_Your goal:_
Please transcribe exactly, and only, the lines of the data below between the line holding "You are a computer-use agent. This" and the line holding "Open gear menu", inclusive.
----------------
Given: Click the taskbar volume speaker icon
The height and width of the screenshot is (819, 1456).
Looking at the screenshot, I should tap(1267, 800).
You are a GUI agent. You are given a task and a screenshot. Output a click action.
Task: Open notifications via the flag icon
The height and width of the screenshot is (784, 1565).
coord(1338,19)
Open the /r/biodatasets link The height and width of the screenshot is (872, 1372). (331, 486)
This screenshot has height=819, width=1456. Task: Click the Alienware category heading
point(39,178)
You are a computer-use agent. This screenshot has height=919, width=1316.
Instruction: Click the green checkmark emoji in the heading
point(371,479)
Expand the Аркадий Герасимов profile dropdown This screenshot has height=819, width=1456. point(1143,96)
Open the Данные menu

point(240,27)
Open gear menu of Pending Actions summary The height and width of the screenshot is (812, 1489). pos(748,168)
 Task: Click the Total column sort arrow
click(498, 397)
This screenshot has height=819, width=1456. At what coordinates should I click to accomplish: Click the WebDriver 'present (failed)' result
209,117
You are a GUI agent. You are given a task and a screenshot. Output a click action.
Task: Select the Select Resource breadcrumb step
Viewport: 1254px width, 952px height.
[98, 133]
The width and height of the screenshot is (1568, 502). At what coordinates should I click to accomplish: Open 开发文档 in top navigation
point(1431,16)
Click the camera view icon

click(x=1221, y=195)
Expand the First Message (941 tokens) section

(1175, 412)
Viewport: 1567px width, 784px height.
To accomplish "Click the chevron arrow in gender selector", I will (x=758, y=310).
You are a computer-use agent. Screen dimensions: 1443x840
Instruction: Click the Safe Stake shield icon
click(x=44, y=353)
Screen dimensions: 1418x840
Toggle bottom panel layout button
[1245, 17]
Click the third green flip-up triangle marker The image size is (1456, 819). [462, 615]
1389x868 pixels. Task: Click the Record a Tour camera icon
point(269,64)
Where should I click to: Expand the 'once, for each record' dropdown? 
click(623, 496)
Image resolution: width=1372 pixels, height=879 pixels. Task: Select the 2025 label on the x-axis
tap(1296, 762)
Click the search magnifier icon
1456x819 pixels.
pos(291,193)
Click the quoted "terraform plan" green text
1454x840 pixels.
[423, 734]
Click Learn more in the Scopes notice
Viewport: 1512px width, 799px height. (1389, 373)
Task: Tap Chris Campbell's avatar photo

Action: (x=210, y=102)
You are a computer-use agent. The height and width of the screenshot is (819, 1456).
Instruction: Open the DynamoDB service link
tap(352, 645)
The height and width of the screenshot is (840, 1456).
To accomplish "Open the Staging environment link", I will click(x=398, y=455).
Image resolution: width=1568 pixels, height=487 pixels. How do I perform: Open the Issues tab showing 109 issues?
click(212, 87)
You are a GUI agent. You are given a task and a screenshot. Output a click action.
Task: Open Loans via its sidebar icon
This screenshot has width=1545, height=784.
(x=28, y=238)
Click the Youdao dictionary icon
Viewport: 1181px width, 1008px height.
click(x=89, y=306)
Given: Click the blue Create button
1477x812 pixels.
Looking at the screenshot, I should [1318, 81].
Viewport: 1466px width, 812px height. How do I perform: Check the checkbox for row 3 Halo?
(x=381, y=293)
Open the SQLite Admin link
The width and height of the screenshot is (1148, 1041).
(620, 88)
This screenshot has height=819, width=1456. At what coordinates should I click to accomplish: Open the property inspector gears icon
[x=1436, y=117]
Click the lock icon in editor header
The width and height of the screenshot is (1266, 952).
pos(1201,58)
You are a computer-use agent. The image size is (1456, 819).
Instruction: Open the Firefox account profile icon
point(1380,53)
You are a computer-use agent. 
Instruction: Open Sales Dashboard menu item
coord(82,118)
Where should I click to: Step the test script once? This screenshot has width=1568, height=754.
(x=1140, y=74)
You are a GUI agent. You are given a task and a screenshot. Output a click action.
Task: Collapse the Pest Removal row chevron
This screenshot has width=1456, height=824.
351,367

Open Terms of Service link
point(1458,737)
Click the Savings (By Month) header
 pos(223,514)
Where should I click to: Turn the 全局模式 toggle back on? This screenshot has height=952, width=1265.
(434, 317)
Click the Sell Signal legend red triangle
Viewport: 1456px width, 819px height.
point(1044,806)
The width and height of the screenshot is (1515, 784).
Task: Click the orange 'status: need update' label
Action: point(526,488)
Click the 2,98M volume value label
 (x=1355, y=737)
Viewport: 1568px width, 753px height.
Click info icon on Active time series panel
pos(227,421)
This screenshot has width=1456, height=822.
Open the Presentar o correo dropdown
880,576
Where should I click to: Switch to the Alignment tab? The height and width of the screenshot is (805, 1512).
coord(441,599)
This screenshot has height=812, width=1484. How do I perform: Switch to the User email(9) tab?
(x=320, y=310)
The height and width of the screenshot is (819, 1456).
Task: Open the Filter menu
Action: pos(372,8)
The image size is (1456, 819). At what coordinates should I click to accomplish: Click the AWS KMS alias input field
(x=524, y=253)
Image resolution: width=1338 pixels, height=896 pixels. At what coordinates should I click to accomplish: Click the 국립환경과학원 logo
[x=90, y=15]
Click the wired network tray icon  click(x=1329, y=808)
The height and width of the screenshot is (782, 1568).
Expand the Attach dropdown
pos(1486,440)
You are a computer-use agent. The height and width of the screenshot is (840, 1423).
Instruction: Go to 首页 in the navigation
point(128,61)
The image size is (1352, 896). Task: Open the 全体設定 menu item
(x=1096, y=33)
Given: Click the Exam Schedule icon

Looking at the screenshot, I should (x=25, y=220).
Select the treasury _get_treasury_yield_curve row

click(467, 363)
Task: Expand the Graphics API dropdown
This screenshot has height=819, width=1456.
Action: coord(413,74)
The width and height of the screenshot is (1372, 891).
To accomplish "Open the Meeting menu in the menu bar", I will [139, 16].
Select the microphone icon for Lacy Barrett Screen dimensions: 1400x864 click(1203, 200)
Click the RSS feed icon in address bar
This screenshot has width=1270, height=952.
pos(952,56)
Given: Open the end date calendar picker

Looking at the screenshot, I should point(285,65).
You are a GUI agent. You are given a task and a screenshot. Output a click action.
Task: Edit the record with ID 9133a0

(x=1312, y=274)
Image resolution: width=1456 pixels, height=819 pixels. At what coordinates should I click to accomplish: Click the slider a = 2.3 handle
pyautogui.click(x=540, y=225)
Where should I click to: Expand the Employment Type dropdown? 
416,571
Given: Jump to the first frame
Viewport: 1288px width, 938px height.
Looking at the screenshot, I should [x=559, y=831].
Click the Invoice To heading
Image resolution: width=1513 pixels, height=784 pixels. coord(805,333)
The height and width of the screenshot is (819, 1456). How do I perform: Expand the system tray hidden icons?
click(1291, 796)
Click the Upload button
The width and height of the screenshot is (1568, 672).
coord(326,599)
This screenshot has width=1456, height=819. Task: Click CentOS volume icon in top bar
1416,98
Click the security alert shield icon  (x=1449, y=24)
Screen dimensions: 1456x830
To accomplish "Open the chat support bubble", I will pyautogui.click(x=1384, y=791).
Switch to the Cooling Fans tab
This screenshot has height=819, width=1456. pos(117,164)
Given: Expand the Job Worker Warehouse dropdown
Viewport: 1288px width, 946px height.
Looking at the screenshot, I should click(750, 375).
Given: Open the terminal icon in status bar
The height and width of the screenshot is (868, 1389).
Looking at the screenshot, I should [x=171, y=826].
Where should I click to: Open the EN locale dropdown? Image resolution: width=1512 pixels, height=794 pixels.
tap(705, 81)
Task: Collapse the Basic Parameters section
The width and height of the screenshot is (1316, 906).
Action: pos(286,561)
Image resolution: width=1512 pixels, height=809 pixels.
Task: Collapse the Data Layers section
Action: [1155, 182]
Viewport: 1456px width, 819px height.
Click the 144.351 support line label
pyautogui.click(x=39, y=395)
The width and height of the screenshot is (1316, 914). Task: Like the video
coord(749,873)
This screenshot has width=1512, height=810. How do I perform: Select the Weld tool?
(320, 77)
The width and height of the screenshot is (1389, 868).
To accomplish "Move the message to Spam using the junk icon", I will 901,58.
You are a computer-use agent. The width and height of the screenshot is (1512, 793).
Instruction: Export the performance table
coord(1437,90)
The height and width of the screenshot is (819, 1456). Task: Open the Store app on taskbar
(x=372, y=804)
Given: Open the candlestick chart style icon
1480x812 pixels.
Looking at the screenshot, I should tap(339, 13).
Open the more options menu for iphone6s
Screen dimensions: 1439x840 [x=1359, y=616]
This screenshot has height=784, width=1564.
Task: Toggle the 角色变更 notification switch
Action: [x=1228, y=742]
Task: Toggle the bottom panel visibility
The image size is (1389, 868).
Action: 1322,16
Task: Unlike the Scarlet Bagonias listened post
----------------
_Task result:_
You are a computer-use agent. This screenshot has height=919, width=1316.
Instruction: Click the green checkmark emoji in the heading
point(371,479)
Expand the Аркадий Герасимов profile dropdown This screenshot has height=819, width=1456. point(1143,96)
Open the Данные menu

point(240,27)
Open gear menu of Pending Actions summary The height and width of the screenshot is (812, 1489). pos(748,168)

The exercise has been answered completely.